Imagine being informed that the Internal Revenue Service has seized your bank account. They don’t accuse you of any crime, they simply acted because your account, used for your small business, has too much money in that was deposited in increments of less than $10,000 – the amount that requires the transaction to be reported to the IRS.
That may sound absurd, but it’s happening across the country.
The New York Times introduces us to Carole Hinders, an Iowa woman who owns a small, cash-only restaurant. Last year she had her checking account, all $33,000 of it, seized by the IRS. Not because she didn’t pay taxes on her business (she did), and not because she was suspected of any crime (she wasn’t), but because “she had deposited less than $10,000 at a time, which they viewed as an attempt to avoid triggering a required government report.”
How can the IRS do this when not only no crime has been alleged, but none is suspected? The Times reports:
Using a law designed to catch drug traffickers, racketeers and terrorists by tracking their cash, the government has gone after run-of-the-mill business owners and wage earners without so much as an allegation that they have committed serious crimes. The government can take the money without ever filing a criminal complaint, and the owners are left to prove they are innocent. Many give up.

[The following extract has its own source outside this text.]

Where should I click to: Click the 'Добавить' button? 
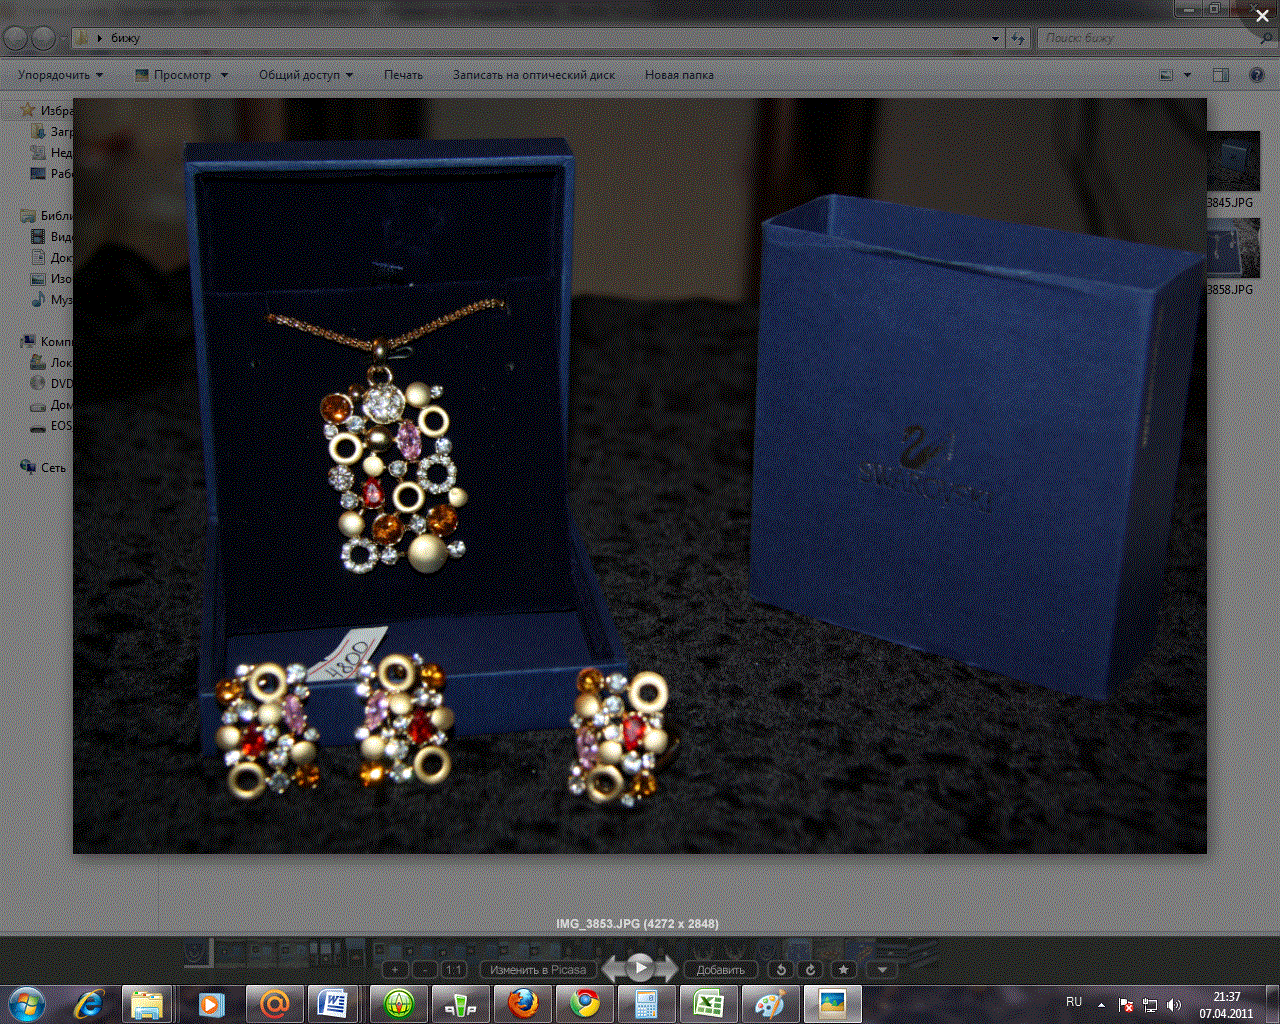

Hinders is not alone. According to the Institute for Justice, the IRS “made 639 seizures in 2012, up from 114 in 2005. Only one in five was prosecuted as a criminal structuring case.”
After being contacted by the Times this week, the IRS said it would change this practice, and switch its focus “on cases where the money is believed to have been acquired illegally or seizure is deemed justified by ‘exceptional circumstances.’”
In a written statement, IRS chief of Criminal Investigations, Richard Weber, said, “This policy update will ensure that C.I. continues to focus our limited investigative resources on identifying and investigating violations within our jurisdiction that closely align with C.I.’s mission and key priorities.”
Depositing money specifically to evade the $10,000 threshold for scrutiny will still remain illegal, but the IRS will exercise discretion when it comes to small and cash-only businesses where no criminal activity is alleged or suspected. These new guidelines will only apply to future cases, not past seizures.
But the IRS is not alone in exercising this power. Law enforcement agencies are incentivized to search for transactions, illegal or not, that could qualify for seizure by the fact that any agency that triggers such seizures gets to keep a portion of the money forfeited.
The Times reports critics saying, “this incentive has led to the creation of a law enforcement dragnet, with more than 100 multiagency task forces combing through bank reports, looking for accounts to seize. Under the Bank Secrecy Act, banks and other financial institutions must report cash deposits greater than $10,000.”
Many innocent people can’t afford the legal fight to get their money back. “The median amount seized by the I.R.S. was $34,000, according to the Institute for Justice analysis, while legal costs can easily mount to $20,000 or more.”